After evaluating several options, it adopted harmon.ie because it allowed access to SharePoint through Outlook. With harmon.ie, users could drag and drop e-mails directly from Outlook into SharePoint, thus ensuring they were saved in the appropriate place and searchable when others in the team needed to see the latest communications with a client. “Why wouldn’t you want to work from your e-mail window?” asks Makemson. “That’s where we spend 90 percent of our time.” Aon Hewitt also liked the fact that it could use harmon.ie’s software development kit to customize and private-label the system as part its customized SharePoint implementation.
Aon Hewitt rolled out the SharePoint system, powered by harmon.ie and branded ‘PulsePoint,’ to its 2,000 consultants across the U.K., Holland and Switzerland in 2014. The rollout focused on explaining the business processes, rather than the technology. Because of harmon.ie’s intuitive interface with Outlook, “we didn’t need to train much,” says Makemson. The company simply demonstrated what users could do with it, such as how they could drag and drop e-mails and documents directly into SharePoint.

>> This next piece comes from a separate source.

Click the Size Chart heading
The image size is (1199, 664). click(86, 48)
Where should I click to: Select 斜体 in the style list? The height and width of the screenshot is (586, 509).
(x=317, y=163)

“harmon.ie was intuitive enough that people could then go their own way and use it with little further guidance.”
- Dominic Makemson, principal consultant at Aon Hewitt U.K.

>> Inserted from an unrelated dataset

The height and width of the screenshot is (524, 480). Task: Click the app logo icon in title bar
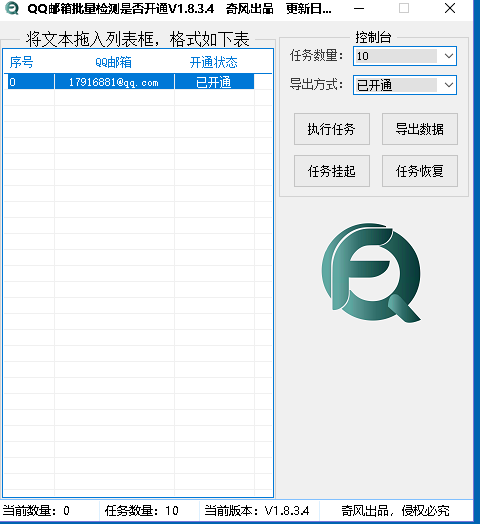tap(12, 9)
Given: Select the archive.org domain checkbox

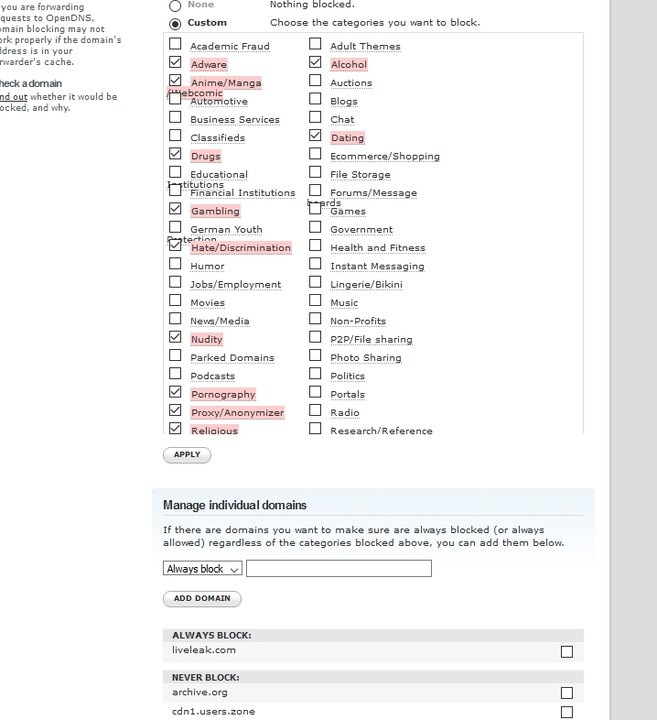Looking at the screenshot, I should tap(567, 693).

Today, the system provides many benefits, including:
Reaching business goals
The PulsePoint system, powered by harmon.ie, helps Aon Hewitt accomplish its business goals by ensuring that business processes are implemented and by enabling better communications and collaboration among team members.
One potentially cumbersome business process that PulsePoint automates is “Q-signing.” Before particular e-mails and documents containing client advice can be sent, PulsePoint automatically launches a form that requires a user to sign off (using a “quality sign”) on the material. Much of Aon Hewitt’s advice is based on financial calculations, so it needs to document who calculated the numbers, what assumptions were made, which data were used, and who reviewed the calculations, for example. “We link e-mails to the underlying Excel model that uses the calculations or the Word report that was used to give the advice, and we flag the names of the individuals who did the work and reviewed the work,” explains Makemson. Once the user fills out and submits the form, the system sends an e-mail to the appropriate person to approve it before the advice is sent to the client.
PulsePoint simplifies other mundane, but important, business processes, such as keeping track of billing codes. When a user drags and drops an e-mail into a particular project folder in the system, it is automatically mapped to the correct activity code for Aon Hewitt’s time billing system, ensuring accurate tracking of time spent on particular projects.
PulsePoint eases communication and collaboration tasks for the team. For example, it automatically files a copy of e-mails and attachments sent regarding a particular project, so no communication is missed because someone neglected to manually upload an e-mail to SharePoint. When working on an e-mail, the user can click a button that shows the location of all the material relevant to that client, and can navigate to those e-mails and documents with a single click. In addition, colleagues can collaborate on draft e-mails and documents before sending approved versions to clients. One user can write a proposed e-mail, click “save draft,” and the system sends the draft to a colleague.
“Because it’s so easy to use with harmon.ie, we’ve achieved 95%-100% adoption of SharePoint in the first year.”
Makemson notes that because it’s so easy to use with harmon.ie, adoption of SharePoint is close to 100 percent. In the next phase of the project, Aon Hewitt plans to improve search capabilities and expand use to other business units. In these phases, Aon Hewitt can use harmon.ie’s integration with OneDrive fto realize additional business value.
Already, harmon.ie has played an important role in the successful use of SharePoint at Aon Hewitt. “It makes managing the client account easier,” says Makemson. “Once it is set up, it runs itself.”